Data rows

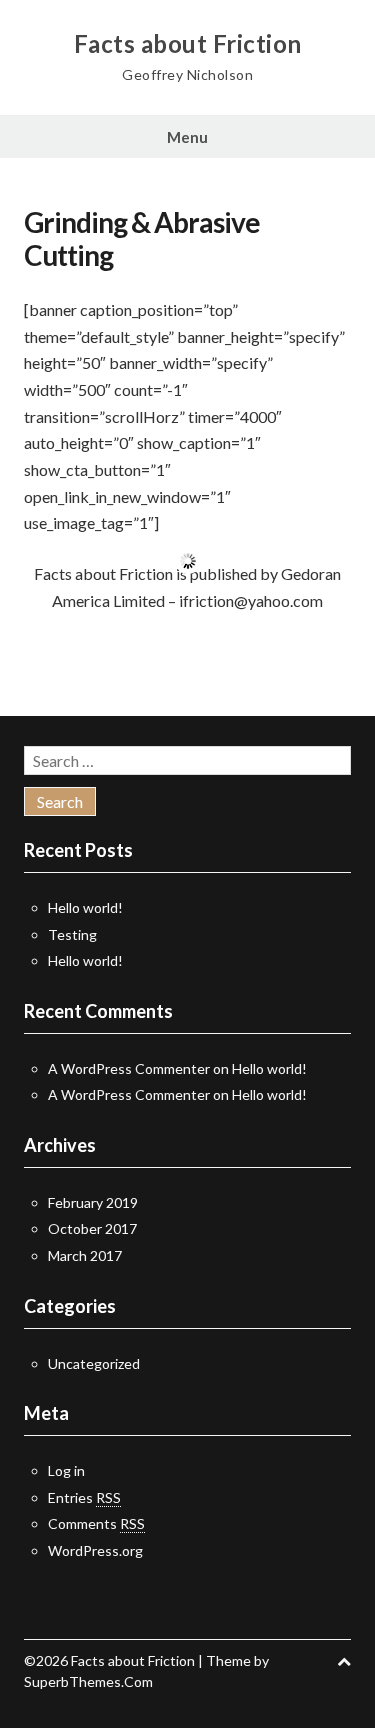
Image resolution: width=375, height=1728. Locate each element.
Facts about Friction (188, 44)
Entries (84, 1497)
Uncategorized (94, 1363)
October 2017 (92, 1228)
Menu (187, 137)
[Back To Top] (344, 1660)
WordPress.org (95, 1550)
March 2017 (85, 1255)
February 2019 (93, 1202)
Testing (72, 934)
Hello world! (85, 907)
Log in (66, 1470)
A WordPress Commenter (129, 1068)
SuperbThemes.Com (88, 1681)
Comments (96, 1523)
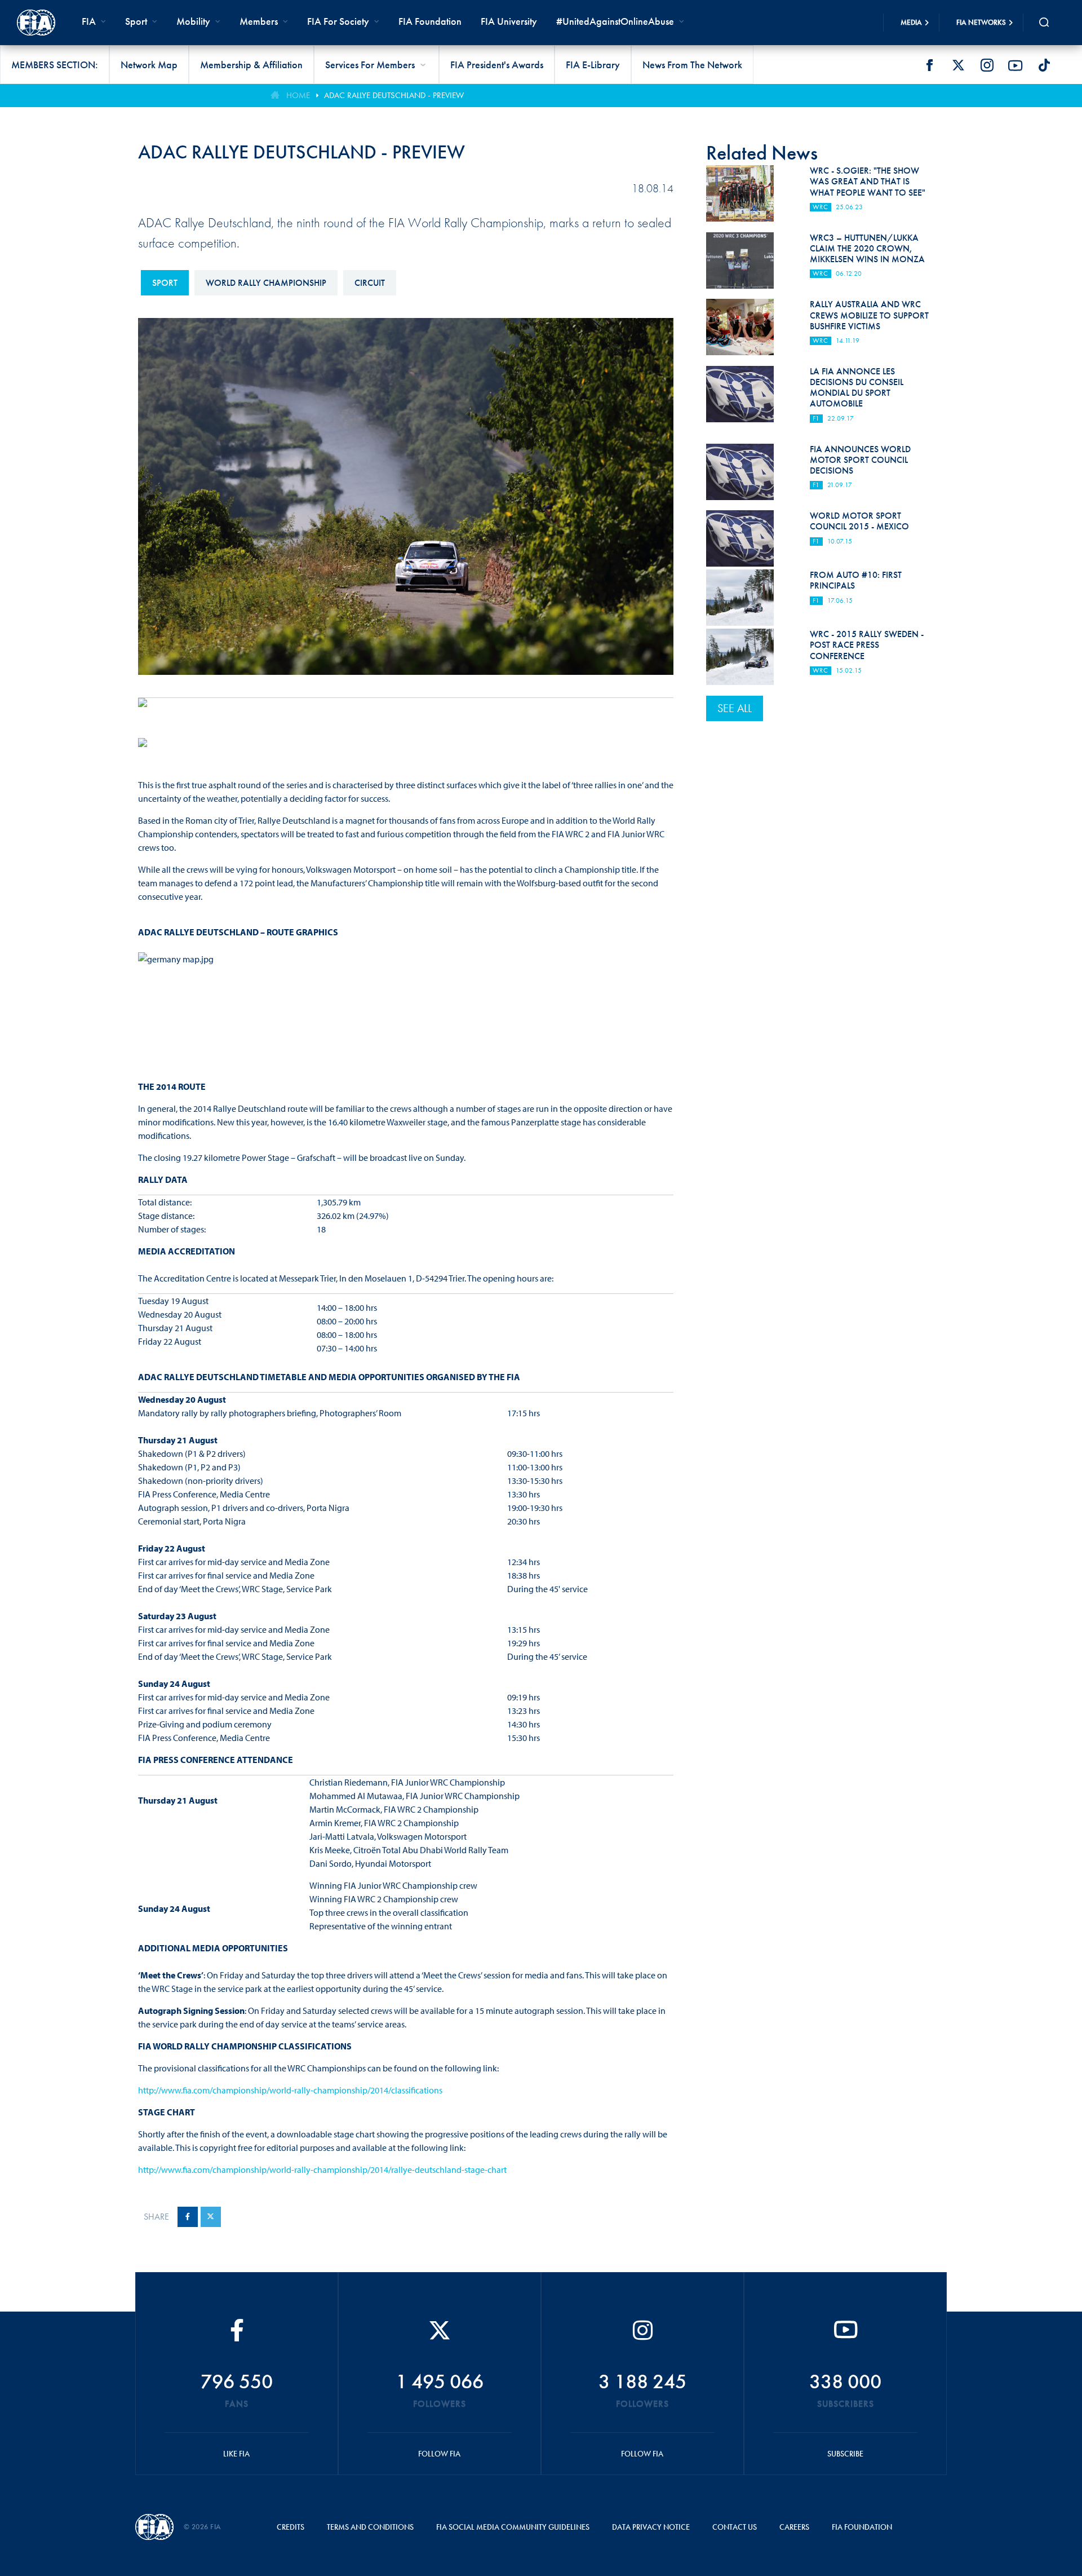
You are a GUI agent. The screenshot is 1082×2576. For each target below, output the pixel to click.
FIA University (509, 21)
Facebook (929, 65)
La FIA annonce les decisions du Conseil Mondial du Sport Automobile (856, 387)
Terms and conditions (370, 2527)
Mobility (193, 21)
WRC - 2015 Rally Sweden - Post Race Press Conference (867, 644)
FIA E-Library (593, 64)
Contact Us (734, 2527)
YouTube (1015, 65)
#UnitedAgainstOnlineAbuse (615, 21)
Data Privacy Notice (651, 2527)
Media (911, 22)
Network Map (149, 64)
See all (734, 708)
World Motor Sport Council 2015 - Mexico (859, 521)
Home (298, 95)
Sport (165, 283)
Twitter (958, 65)
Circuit (369, 283)
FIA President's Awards (496, 64)
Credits (290, 2527)
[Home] (36, 23)
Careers (794, 2527)
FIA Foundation (430, 21)
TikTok (1044, 65)
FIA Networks (981, 22)
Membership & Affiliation (251, 64)
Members (259, 21)
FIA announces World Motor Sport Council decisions (860, 459)
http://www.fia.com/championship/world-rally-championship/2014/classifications (290, 2090)
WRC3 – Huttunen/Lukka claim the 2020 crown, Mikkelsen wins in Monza (867, 248)
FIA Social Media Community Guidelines (512, 2527)
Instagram (986, 65)
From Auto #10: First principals (856, 580)
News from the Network (692, 64)
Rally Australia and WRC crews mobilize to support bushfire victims (869, 315)
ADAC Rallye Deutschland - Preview (394, 95)
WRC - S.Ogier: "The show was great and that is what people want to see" (867, 181)
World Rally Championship (266, 283)
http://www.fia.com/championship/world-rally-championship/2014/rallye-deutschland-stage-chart (322, 2169)
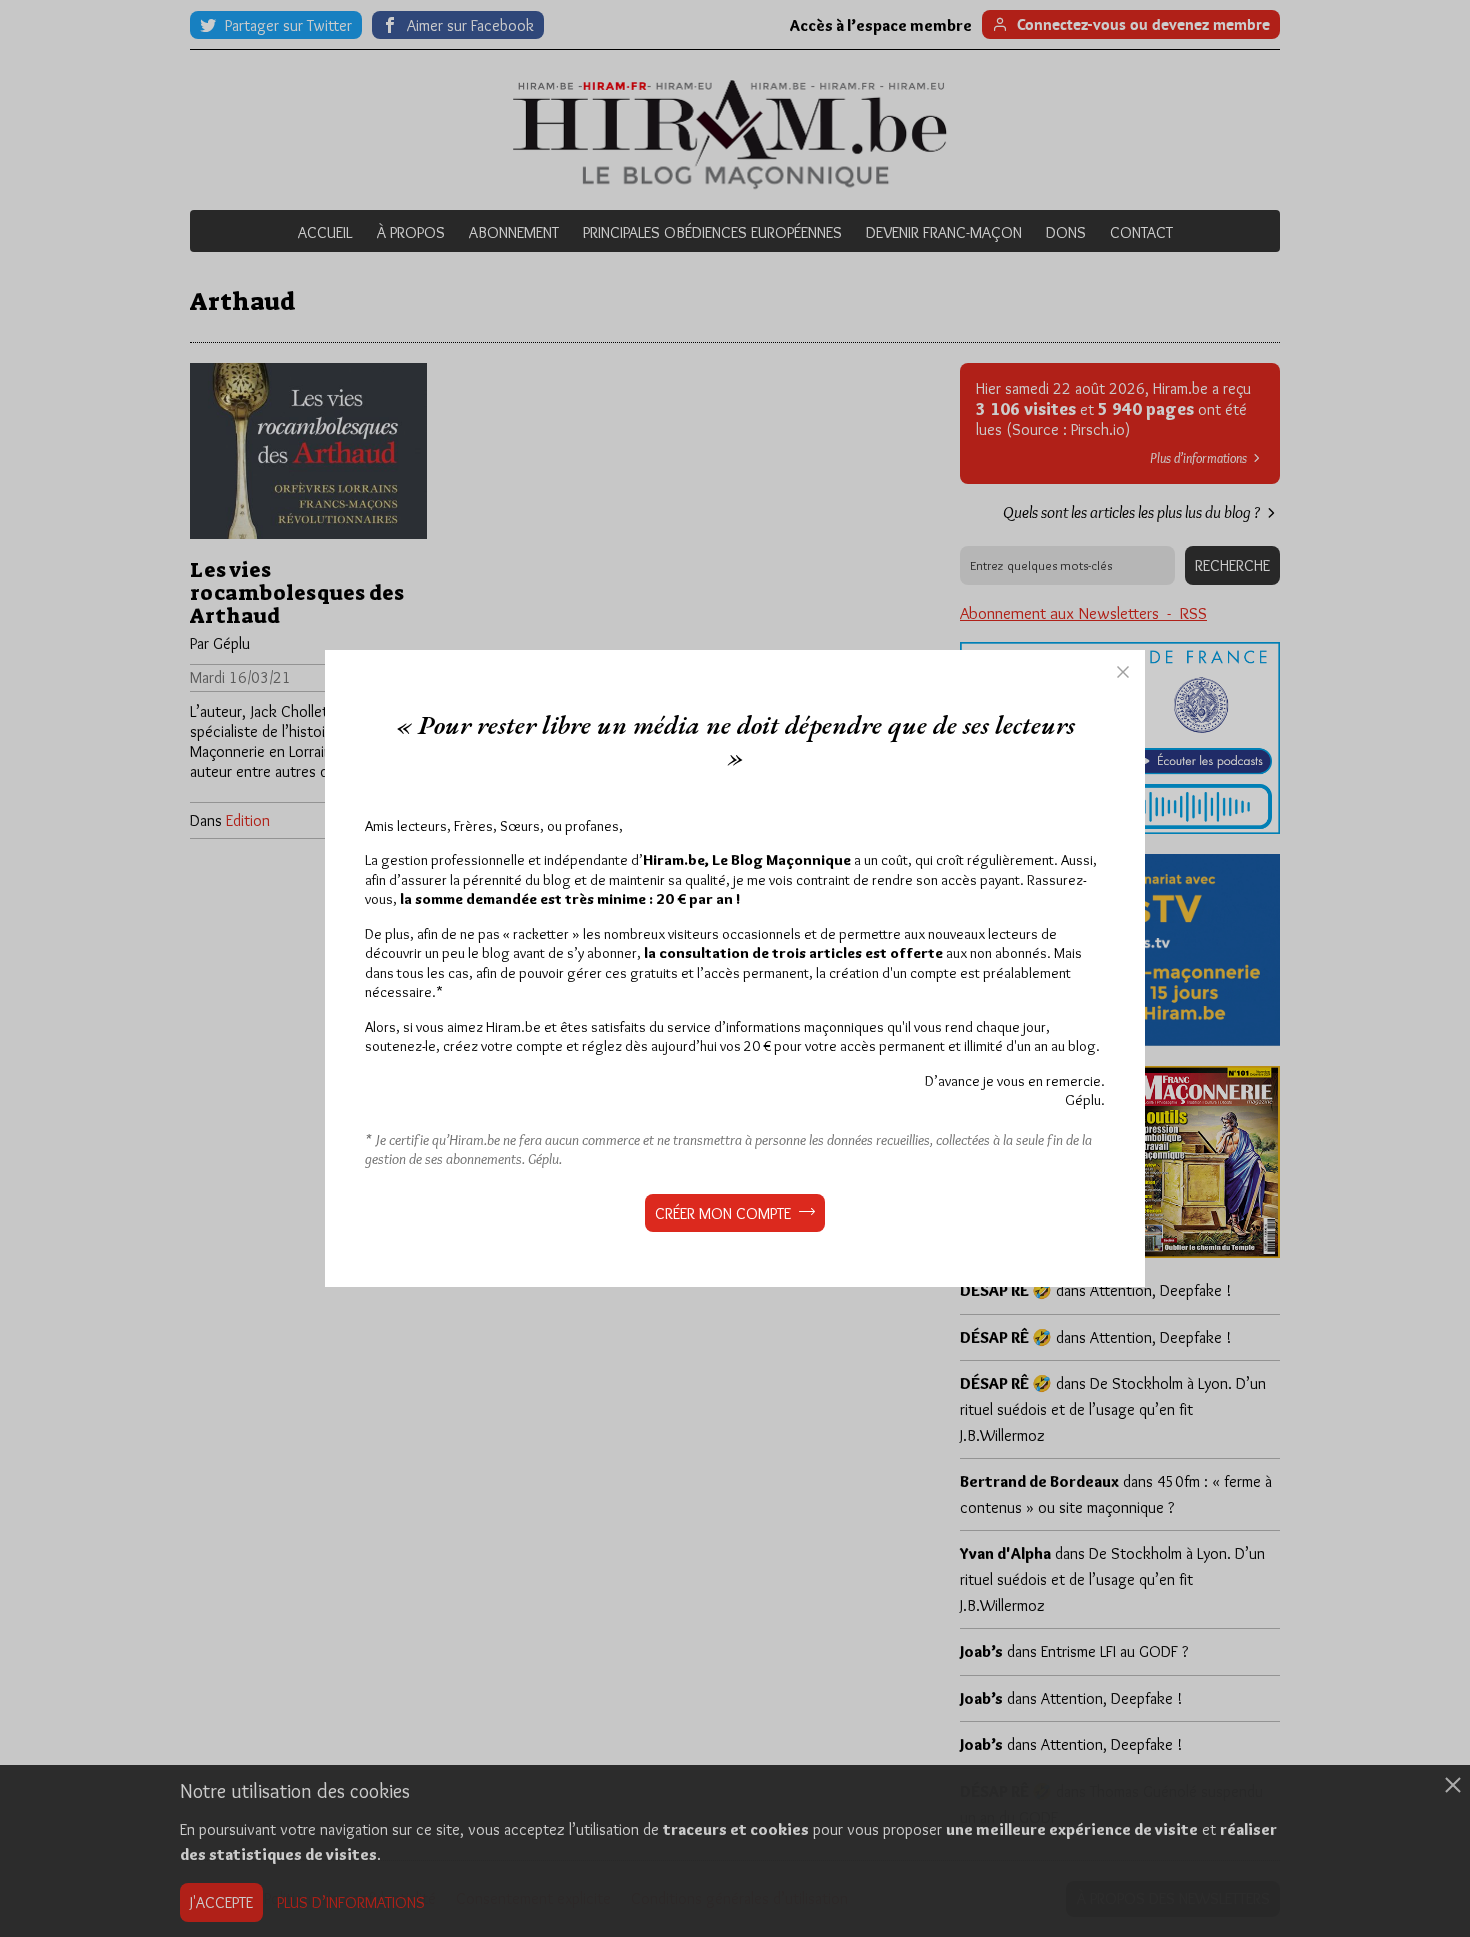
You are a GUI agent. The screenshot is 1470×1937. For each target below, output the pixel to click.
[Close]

WRITTEN TASK:
Set out the rows above as a numbered list, skipping any blank lines. Leave the pictures out of your answer.

TASK RESULT:
1. Image resolution: width=375, height=1728. Locate each element.
2. Facts about Friction (188, 44)
3. Entries (84, 1497)
4. Uncategorized (94, 1363)
5. October 2017 (92, 1228)
6. Menu (187, 137)
7. [Back To Top] (344, 1660)
8. WordPress.org (95, 1550)
9. March 2017 (85, 1255)
10. February 2019 (93, 1202)
11. Testing (72, 934)
12. Hello world! (85, 907)
13. Log in (66, 1470)
14. A WordPress Commenter (129, 1068)
15. SuperbThemes.Com (88, 1681)
16. Comments (96, 1523)
17. You are a GUI agent. The screenshot is 1082×2576. For each target below, output the pixel to click.
18. FIA University (509, 21)
19. Facebook (929, 65)
20. La FIA annonce les decisions du Conseil Mondial du Sport Automobile (856, 387)
21. Terms and conditions (370, 2527)
22. Mobility (193, 21)
23. WRC - 2015 Rally Sweden - Post Race Press Conference (867, 644)
24. FIA E-Library (593, 64)
25. Contact Us (734, 2527)
26. YouTube (1015, 65)
27. #UnitedAgainstOnlineAbuse (615, 21)
28. Data Privacy Notice (651, 2527)
29. Media (911, 22)
30. Network Map (149, 64)
31. See all (734, 708)
32. World Motor Sport Council 2015 - Mexico (859, 521)
33. Home (298, 95)
34. Sport (165, 283)
35. Twitter (958, 65)
36. Circuit (369, 283)
37. FIA President's Awards (496, 64)
38. Credits (290, 2527)
39. [Home] (36, 23)
40. Careers (794, 2527)
41. FIA Foundation (430, 21)
42. TikTok (1044, 65)
43. FIA Networks (981, 22)
44. Membership & Affiliation (251, 64)
45. Members (259, 21)
46. FIA announces World Motor Sport Council decisions (860, 459)
47. http://www.fia.com/championship/world-rally-championship/2014/classifications (290, 2090)
48. WRC3 – Huttunen/Lukka claim the 2020 crown, Mikkelsen wins in Monza (867, 248)
49. FIA Social Media Community Guidelines (512, 2527)
50. Instagram (986, 65)
51. From Auto #10: First principals (856, 580)
52. News from the Network (692, 64)
53. Rally Australia and WRC crews mobilize to support bushfire victims (869, 315)
54. ADAC Rallye Deutschland - Preview (394, 95)
55. WRC - S.Ogier: "The show was great and that is what people want to see" (867, 181)
56. World Rally Championship (266, 283)
57. http://www.fia.com/championship/world-rally-championship/2014/rallye-deutschland-stage-chart (322, 2169)
58. You are a GUI agent. The screenshot is 1470×1937. For each target below, output the pixel to click.
59. [Close]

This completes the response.